SQL Server disk I/O performance analysis

Source: Internet
Author: User
Tags mssql

Types of I/O operations in SQL Server:

1. For data that is not cached in memory, the first time you access it, you need to read the data from the data file into memory from the page where you are

2. Before any insert/update/delete is committed, SQL Server needs to ensure that logging can be written to the log file

3. When SQL Server does checkpoint, it is necessary to synchronize the data pages in the memory buffer that have already been modified into the data file of the hard disk, usually checkpoint once a minute. If you modify more, the frequency is higher, and the number of writes is directly related to the amount of data modification that occurred last checkpoint dependency

4. When the SQL Server Buffer pool is under pressure, lazy Writer is fired, actively emptying some long unused data pages and execution plans in memory. If the modifications that occur on these pages have not been written back to the hard disk by checkpoint, Lazy writer writes them back

5. Some special operations, such as DBCC CHECKDB, Reindex, Updata Statistics, backup, etc., will bring large hard disk read and write. These actions should be given to occur in some fixed time periods

database-level I/O Impact: 1.Recovery Interval (sp_configure) controls how often SQL Server is checkpoint

checkpoint pages/sec (Buffer Manager) rises periodically

Mssql:sql Statistics-batch requests/sec: Number of batch batches completed per second

Mssql:databases-active Open in Transactions:sql server, number of things not yet committed

2. Automatic growth and contraction of data/log files

3. Fragmentation in data files: the more pages are fragmented, SQL Server needs to read and write more pages, increasing the volume of hard disk reads and writes

4. Index structure on a table

5. The data files and log files are placed on separate disks. If possible, log files are placed on a disk that is faster to write

6. Whether a data filegroup has multiple files and is placed on a different disk. However, for log files, SQL Server writes only one log file at a point in time, so creating multiple log files on different disks has no performance improvement

System-Level I/O impact: %disk Time: Only observe its curve trend, the value itself has no reference value

%idleTime: The disk is in the idle state percentage. When the disk is in an idle state, the value is 100%. When the disk is full-load operation, the value is 0, so you can reverse%disk time based on this value

Disk bytes/sec: The total number of reads and writes per second (disk throughput). It is necessary to confirm that the maximum read and write speed of the disk is a reference value, and you can see if the disk read/write limit has been reached.

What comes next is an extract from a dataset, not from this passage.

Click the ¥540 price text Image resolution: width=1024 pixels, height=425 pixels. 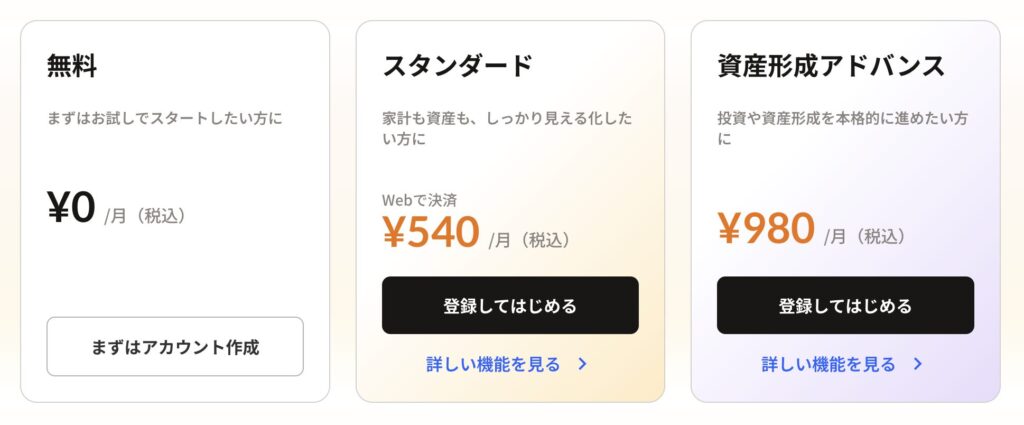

avg.disk sec/transfer: Average time spent on disk per read or write action

Avg.Disk Queue Length: The number of requests that are issued for disk operations that are waiting for disk processing. Theoretically, this value should not be greater than 2 for a long time.

Current disk Queue Length: Number of requests currently waiting to be processed by disk

When the Avg.Disk Queue length is high, you need to observe the Disk bytes/sec and Avg.Disk Sec/transfer which counter has reached its maximum value, respectively.

performance counters in SQL Server

Buffer Manager:

Page reads/sec and page writes/sec: How many pages are read and written per second. Learn how many disk reads and writes are caused by the behavior of the buffer pool

Lazy writes/sec:lazy Writer How many page writes per second to empty the buffer pool

Checkpoint writes/sec: Number of dirty page writes per second from buffer pool to disk

Freespace scans/sec: Find the space that can be used in the heap structure. For tables that do not have a clustered index, SQL Server is stored as a heap. If the value is high, you should build more clustered indexes

Full scans/sec: Every second SQL Server does a total table scan number, the smaller the better

Databases (Log Activity):

Log Flush Wait time: The action that is written to the log, which has been encountered because the disk is too late to respond, can cause the front-end transaction to fail to commit, which can severely affect SQL Server performance. The value should be 0 for most of the time

Log Flush Waits/sec: In Transactions committed per second, how many transactions have been waiting for the log write to complete. Ideally, log writes should be completed immediately and no wait is required.